*Supplied records*
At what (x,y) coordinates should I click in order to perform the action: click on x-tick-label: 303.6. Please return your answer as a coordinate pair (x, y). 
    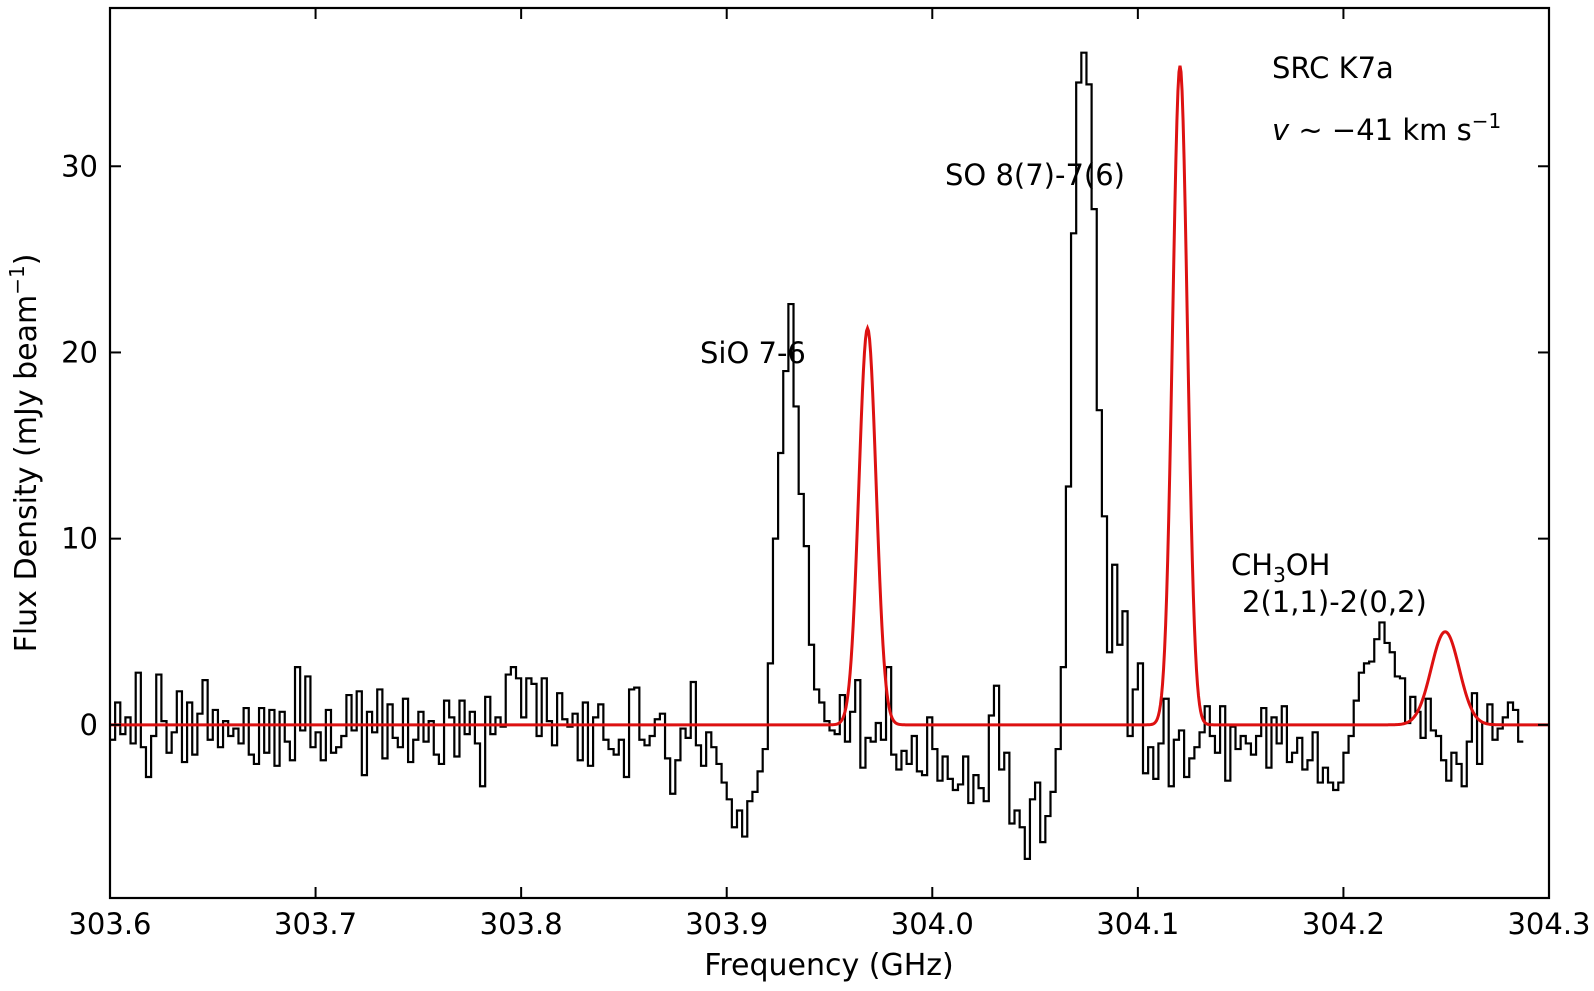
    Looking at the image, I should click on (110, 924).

==

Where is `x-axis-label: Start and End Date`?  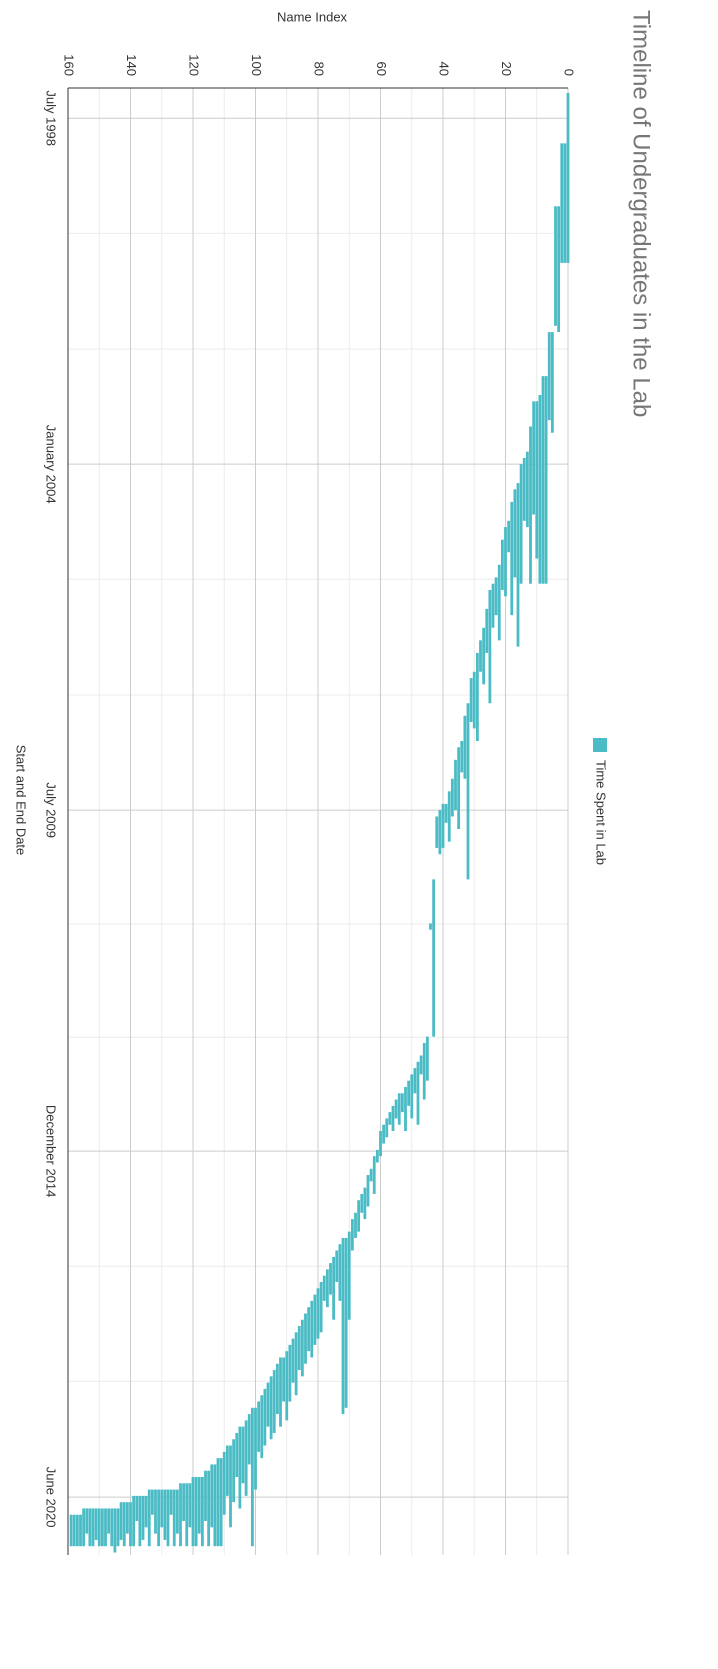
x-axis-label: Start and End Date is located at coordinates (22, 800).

==

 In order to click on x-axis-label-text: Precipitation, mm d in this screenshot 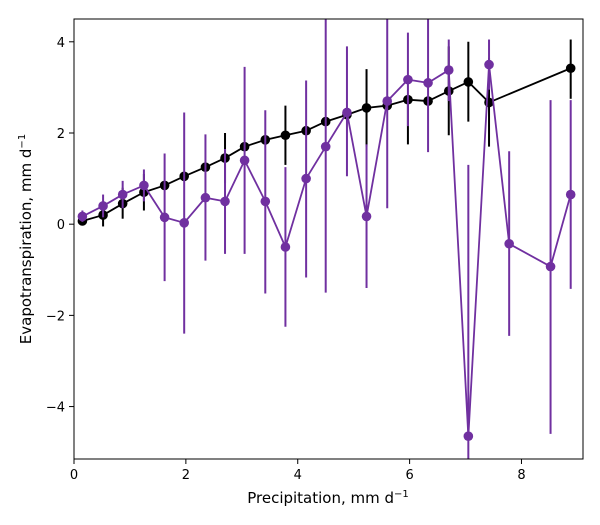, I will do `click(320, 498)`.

*Task description*
Duplicate the lines of the listing from the line with "At what (x,y)" to the line with "Looking at the", including both of those lines, and leave the pictures out of your answer.

*Reply*
At what (x,y) coordinates should I click in order to perform the action: click on x-tick-label: 303.6. Please return your answer as a coordinate pair (x, y). 
    Looking at the image, I should click on (110, 924).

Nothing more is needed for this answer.